**Aufgaben:**
1 > Beantworten Sie zum Text über den Krimi „Die Frau im Meer“ diese Fragen:
(a) Wer entdeckt die Leiche der Jugendlichen?
(b) Der wievielte Teil seiner Reihe ist „Die Frau im Meer“?
(c) In welchem Jahr ist die Reihe gestartet?
2 > Wie könnte der Text über den Krimi „Die Frau im Meer“ nach seinem letzten Satz weitergehen? Führen Sie ihn fort.

Als Simon Kessler (Heino Ferch) auf seinem Handy eine beunruhigende Nachricht von seiner ehemaligen Kollegin Hella Christensen (Barbara Auer) findet, zögert er nicht lange und macht sich auf den Weg nach Nordholm. Tatsächlich wird kurze Zeit später ihr Segelboot gefunden, auf dem sich auch das Handy befindet. Von Christensen selbst fehlt jedoch jede Spur. Während die neue Kommissarin Lena Jansen (Isabell Polak) die Ermittlungen übernimmt, erschüttert der Tod einer Jugendlichen den Ort. Ausgerechnet Charlotte Broder (Lilly Barshy), die Tochter von Kesslers Partnerin Silke Broder (Anja Kling), hat die Leiche entdeckt. Offensichtlich ist sie in Folge einer Überdosis Medikamente gestorben. Aber was könnte sie dazu veranlasst haben?
(K)ein Krimi unter vielen
Ganz einfach ist es nicht, bei den vielen Krimis, die Heino Ferch dreht, die einzelnen Reihen noch auseinanderzuhalten. So spielt er in drei parallel gedrehten Reihen den Kriminalpsychologen Richard Brock (Spuren des Bösen: Schuld), den Privatier Johann Friedrich von Allmen (Allmen und das Geheimnis der Erotik) und den Hauptkommissar Ingo Thiel (Wo ist meine Schwester?). Da vergisst man doch glatt, dass es noch eine vierte Krimireihe gibt, in denen er Simon Kessler verkörpert, einen weiteren Hauptkommissar. Dass einem diese zuweilen entfällt, liegt aber auch an der sporadischen Erscheinungsweise. Die Frau im Meer ist gerade einmal der vierte Teil der bereits 2015 gestarteten Reihe. Seit dem direkten Vorgänger Das Mädchen am Strand sind inzwischen drei Jahre vergangen.

**Bereitgestelltes Material:**

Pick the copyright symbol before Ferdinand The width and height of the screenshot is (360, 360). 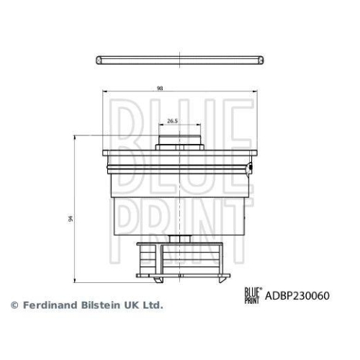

**Lösungen:**
1 >
(a) Charlotte Broder, die Tochter von Silke Broder.
(b) Der vierte Teil.
(c) 2015.

2 >
Grundsätzlich ist bei Krimis ein größerer Abstand zwischen einzelnen Teilen kein wirkliches Problem. Zwar ist die Publikumsbindung dadurch erschwert. Die Filme selbst sind aber üblicherweise voneinander unabhängig und stehen für sich. Dadurch ist es nicht schwierig, mittendrin einzusteigen, so als ob es die Vorgänger nie gegeben hätte. Bei Die Frau im Meer ist das ein wenig anders. Der Kriminalfall an sich ist zwar erneut eine in sich geschlossene Geschichte. Besonders ist aber, dass es sich bei der Figur der Hella Christensen um eine handelt, die von Anfang an mit dabei war. Die emotionale Wucht, wenn einer solchen Figur nach vielen Jahren etwas geschieht, ist damit ungleich höher, wenn man selbst dabei gewesen ist. Ohne diese Vorkenntnisse wird aus der Vermissten nur ein weiteres Opfer, wie man es jede Woche in den zahlreichen anderen TV-Krimis findet. In der Hinsicht hätte daher durchaus noch mehr getan werden dürfen.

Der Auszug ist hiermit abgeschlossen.